School Science, a five-week curriculum developed in conjunction with the undergraduate club NEURO, takes neuroscience to the University of Chicago Charter School Woodlawn Campus. “Science is usually taught as a catalog of facts,” says Casasanto. “As a working scientist, I can tell you that is not how science works at all.” (Casasanto and Alterman both “hated” science in high school; Casasanto spent a decade as an opera singer, and Alterman studied graphic design in college, before each discovered neuroscience.) “You could even say there are no facts in science. It’s not about finding the right answers but about becoming progressively less wrong.”

The Think Tank’s inquiry-focused curriculum is aligned with new science standards adopted by Illinois in 2011. “For science teachers who’ve been teaching a certain way for 20 years, it’s going to be a struggle to adapt,” Alterman says. “So School Science is intended to serve as a model.”

The Think Tank Fellows will come out of the School Science program at the Woodlawn high school. “A small handful of students who have the right stuff,” says Casasanto, will be invited to join the program, which will bring rising juniors into psychology and neuroscience labs for two summers. The students will be mentored one-on-one by graduate students and postdocs in the Department of Psychology, and they will be paid: “One of the practices that contributes to the exclusivity of higher education is the unpaid internship,” says Casasanto. “We want to make sure that money is no object.” The fellows program will pilot this summer; Casasanto and Alterman hope to raise funds for a full-fledged program next year.

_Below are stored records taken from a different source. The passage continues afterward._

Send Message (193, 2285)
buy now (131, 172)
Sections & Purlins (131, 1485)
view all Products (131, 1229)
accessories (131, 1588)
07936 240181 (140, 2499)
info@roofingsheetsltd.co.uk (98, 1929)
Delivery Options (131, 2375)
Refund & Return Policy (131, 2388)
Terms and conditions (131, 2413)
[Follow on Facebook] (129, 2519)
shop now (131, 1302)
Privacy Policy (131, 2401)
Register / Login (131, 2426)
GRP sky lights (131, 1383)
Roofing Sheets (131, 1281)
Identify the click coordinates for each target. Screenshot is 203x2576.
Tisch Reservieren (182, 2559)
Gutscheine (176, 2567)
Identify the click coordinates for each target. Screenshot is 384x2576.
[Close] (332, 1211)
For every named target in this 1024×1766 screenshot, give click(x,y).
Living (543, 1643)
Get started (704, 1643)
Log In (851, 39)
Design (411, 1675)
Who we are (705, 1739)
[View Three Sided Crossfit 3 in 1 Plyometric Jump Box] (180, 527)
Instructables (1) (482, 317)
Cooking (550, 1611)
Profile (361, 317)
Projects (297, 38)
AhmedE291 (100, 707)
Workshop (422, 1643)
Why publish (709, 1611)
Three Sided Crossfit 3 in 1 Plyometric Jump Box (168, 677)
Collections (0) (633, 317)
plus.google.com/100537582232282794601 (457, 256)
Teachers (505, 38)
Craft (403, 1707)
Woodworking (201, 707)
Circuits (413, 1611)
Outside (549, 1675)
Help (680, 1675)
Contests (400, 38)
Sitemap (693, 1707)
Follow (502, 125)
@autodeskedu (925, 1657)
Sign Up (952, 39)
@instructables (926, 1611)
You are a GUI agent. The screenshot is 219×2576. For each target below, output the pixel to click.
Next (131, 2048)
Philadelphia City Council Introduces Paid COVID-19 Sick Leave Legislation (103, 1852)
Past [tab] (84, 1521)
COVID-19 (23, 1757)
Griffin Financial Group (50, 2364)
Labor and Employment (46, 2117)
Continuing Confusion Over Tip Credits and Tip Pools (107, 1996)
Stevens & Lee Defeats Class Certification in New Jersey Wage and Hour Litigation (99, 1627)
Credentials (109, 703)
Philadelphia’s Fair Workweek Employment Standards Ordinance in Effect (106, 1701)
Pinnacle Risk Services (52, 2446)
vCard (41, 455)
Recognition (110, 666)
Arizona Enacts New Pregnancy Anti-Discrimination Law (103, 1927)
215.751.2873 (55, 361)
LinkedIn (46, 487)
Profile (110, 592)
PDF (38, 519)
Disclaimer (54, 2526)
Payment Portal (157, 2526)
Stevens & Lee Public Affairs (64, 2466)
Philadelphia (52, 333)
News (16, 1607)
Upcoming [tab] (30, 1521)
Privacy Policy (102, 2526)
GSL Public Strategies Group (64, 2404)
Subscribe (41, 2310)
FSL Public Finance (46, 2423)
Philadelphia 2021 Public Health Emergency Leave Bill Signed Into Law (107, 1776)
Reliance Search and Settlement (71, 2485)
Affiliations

In March the Think Tank had more fundraising success: in collaboration with NEURO it won a $9,000 award from the College’s Uncommon Fund to pay for the Illuminoggin, the glowing fiberglass brain atop the truck. “The hope is that someone would be able to control it with their own brain—to activate certain parts of your brain and have the giant brain light up,” says Alterman. “We’re still not sure that’s possible.”